Patracat's Memories

This blog is my story. I have created it for posterity, as some of my early memories are of a way of life that many of my peers have forgotten, and the younger generations will never experience. I hope the reader enjoys it, and will be encouraged to write their own story. Once you have gone, your memories go with you and can never be recaptured unless you write them down.

Wednesday, March 21, 2018

Chapter 8: More about Mum.

My mother was a victim of stress. She worried about my older brothers, about me, about her grandchildren, and from 1966 until her death in 1969 she worried about how she would cope with decimal currency. We had no idea of this until after she died, when one of our neighbours told us that Mum would go in there in tears, saying that she couldn’t understand dollars and cents. The neighbour tried to encourage Mum to tell us of her fears, but she refused because “they would think I’m stupid”. Dad always said the two saddest words in the English language are “if only”, and how right he was in this case. If only we had known, we would have sat with her patiently until she was confident about the new currency.

When stress got too much, her blood pressure would skyrocket and she would have a stroke. As far as I know, she had her first one when she was in her late thirties, not long after I was born.

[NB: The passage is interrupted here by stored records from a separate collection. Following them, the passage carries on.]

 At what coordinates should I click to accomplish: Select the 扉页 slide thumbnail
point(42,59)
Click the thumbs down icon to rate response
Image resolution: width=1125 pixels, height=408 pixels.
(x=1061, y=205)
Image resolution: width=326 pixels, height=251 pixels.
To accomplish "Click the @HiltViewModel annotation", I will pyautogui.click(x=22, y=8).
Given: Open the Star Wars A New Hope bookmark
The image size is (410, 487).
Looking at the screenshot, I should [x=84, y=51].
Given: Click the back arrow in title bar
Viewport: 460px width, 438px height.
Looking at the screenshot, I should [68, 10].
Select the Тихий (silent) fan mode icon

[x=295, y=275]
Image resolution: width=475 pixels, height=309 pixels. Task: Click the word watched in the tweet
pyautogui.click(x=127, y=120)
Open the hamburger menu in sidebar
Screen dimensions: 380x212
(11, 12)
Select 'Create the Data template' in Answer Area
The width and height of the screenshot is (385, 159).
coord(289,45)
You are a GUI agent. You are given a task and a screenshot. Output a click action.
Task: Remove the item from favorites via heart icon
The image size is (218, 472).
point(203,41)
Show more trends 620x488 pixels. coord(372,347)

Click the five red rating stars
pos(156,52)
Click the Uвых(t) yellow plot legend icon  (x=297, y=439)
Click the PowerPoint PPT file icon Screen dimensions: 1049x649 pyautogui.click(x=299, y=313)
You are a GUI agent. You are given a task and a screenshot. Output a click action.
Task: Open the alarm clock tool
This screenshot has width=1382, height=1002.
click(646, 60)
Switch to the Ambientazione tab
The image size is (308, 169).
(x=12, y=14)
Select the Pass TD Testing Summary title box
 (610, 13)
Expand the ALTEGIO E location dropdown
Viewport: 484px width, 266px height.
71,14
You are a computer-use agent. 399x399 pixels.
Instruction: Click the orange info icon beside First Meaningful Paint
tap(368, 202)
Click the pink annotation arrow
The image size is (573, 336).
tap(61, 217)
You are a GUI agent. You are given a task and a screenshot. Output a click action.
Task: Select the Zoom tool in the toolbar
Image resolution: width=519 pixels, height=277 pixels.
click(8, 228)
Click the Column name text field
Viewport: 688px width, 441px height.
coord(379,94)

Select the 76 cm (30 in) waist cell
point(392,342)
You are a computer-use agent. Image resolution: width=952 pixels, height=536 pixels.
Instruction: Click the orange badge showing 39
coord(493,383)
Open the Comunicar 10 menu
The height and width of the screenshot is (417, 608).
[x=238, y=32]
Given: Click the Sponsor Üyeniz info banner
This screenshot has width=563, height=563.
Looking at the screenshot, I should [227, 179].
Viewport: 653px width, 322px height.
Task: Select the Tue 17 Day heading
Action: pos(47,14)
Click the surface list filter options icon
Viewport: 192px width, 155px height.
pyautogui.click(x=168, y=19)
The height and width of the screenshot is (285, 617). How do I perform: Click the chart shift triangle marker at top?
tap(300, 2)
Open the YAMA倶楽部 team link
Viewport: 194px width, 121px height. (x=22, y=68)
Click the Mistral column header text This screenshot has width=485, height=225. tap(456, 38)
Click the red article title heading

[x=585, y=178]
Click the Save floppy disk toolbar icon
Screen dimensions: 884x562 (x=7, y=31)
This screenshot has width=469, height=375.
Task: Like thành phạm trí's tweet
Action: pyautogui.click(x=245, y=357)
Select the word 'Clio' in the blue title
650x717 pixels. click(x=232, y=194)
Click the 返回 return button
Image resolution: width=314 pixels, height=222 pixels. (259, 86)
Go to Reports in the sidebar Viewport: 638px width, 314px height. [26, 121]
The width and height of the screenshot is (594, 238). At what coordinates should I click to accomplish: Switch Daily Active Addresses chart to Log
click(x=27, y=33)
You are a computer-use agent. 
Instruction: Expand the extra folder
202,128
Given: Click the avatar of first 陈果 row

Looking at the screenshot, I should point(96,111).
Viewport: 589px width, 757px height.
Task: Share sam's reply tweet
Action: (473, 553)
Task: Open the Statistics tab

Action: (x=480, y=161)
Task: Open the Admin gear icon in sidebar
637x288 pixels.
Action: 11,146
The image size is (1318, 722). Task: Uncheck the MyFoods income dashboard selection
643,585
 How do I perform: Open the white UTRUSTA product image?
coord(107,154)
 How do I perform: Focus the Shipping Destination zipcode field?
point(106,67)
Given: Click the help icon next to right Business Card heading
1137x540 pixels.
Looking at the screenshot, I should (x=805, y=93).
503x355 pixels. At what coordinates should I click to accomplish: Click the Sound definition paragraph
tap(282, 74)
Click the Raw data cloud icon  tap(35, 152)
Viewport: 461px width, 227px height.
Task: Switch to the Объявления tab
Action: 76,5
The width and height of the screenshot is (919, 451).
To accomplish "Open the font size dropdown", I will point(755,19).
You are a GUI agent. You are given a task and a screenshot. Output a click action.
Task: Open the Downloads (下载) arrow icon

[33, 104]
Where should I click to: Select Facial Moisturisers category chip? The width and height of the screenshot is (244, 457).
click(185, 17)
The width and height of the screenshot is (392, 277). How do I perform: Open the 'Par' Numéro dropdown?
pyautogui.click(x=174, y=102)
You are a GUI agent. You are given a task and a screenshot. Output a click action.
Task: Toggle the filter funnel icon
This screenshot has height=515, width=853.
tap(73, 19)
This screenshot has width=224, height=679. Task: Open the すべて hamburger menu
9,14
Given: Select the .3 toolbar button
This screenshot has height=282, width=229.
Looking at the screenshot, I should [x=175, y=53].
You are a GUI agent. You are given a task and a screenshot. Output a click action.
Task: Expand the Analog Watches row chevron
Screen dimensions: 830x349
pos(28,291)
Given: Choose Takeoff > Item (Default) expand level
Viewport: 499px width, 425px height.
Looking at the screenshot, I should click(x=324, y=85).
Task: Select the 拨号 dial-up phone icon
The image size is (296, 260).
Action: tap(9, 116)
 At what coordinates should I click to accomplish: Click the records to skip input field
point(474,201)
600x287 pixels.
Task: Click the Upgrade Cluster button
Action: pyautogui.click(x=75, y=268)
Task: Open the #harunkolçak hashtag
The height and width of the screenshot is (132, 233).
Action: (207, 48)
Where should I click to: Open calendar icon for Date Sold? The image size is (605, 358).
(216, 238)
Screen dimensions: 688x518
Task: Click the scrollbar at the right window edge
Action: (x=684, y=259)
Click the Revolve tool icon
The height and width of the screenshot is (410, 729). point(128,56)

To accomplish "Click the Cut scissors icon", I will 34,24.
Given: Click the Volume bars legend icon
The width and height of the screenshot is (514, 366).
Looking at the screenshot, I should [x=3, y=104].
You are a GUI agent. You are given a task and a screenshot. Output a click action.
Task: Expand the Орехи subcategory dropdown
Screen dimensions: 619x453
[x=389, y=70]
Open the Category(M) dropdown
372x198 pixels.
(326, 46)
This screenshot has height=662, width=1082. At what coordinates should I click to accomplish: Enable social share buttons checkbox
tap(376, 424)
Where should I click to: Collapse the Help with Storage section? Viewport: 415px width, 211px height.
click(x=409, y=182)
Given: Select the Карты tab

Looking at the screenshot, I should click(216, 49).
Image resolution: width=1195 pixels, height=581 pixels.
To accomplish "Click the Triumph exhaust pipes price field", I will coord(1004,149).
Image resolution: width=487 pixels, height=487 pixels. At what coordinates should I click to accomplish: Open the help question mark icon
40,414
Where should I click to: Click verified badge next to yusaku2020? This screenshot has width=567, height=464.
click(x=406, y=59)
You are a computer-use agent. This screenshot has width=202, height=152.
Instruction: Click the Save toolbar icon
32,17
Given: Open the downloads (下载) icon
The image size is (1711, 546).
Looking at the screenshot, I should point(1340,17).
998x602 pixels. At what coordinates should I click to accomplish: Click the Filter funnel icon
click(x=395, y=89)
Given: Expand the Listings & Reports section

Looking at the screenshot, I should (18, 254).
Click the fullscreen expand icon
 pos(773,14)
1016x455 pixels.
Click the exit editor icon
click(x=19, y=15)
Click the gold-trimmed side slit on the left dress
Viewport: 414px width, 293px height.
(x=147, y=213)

I remember being taken into a hospital with Dad to see Mum, and seeing her crying and reaching out to Dad, sobbing “I want to go home, I don’t want to stay here”, and Dad trying to reassure her. She was paralysed all down her right side by that stroke, but in time the only signs that were obvious were a slight limp and the shrivelled right hand. She had quite a few good years, as she was determined to lead a normal life where possible, but she spent many months in hospitals and nursing homes over the ensuing years.
She suffered terribly with headaches, and in retrospect in the light of today’s medical knowledge, I believe they were migraines. I would come home from school to find Mum prostrate on her bed, moaning with pain. When Dad arrived home from work, he and I would prepare dinner, as Mum was incapable of lifting her head. She took Bex tablets almost daily, to cope with anything out of the ordinary. If she and Dad were going out somewhere, she would take two Bex, “just in case”. They didn’t do anything for her headaches.

The kids at school would ask me “Haven’t you got a Mum?” and I would reply “Of course I have!” The questioner would persist. “But you never talk about her. You only ever talk about your Dad”. When I thought about this, it made sense. For much of the time, Dad did everything for our family, especially if Mum was in hospital. He did the cooking, shopping, washing, ironing, cleaning, gardening, and even painted the house inside and out. Many years later I confessed to feeling guilty that I hadn’t done enough, but Dad reassured me. “You were a big help. I don’t know what I would have done without you and the boys pitching in to help”. He still found time to help us with homework, play games, and spend time sitting with Mum. Throughout all this, Dad never threw in the proverbial towel. He didn’t smoke or drink, and certainly didn’t take drugs. He rarely raised his voice, and I don’t recall hearing him swear. Am I making him out to be an angel? Maybe he was. Angels are said to exist on earth in human form. He certainly had the patience of a saint.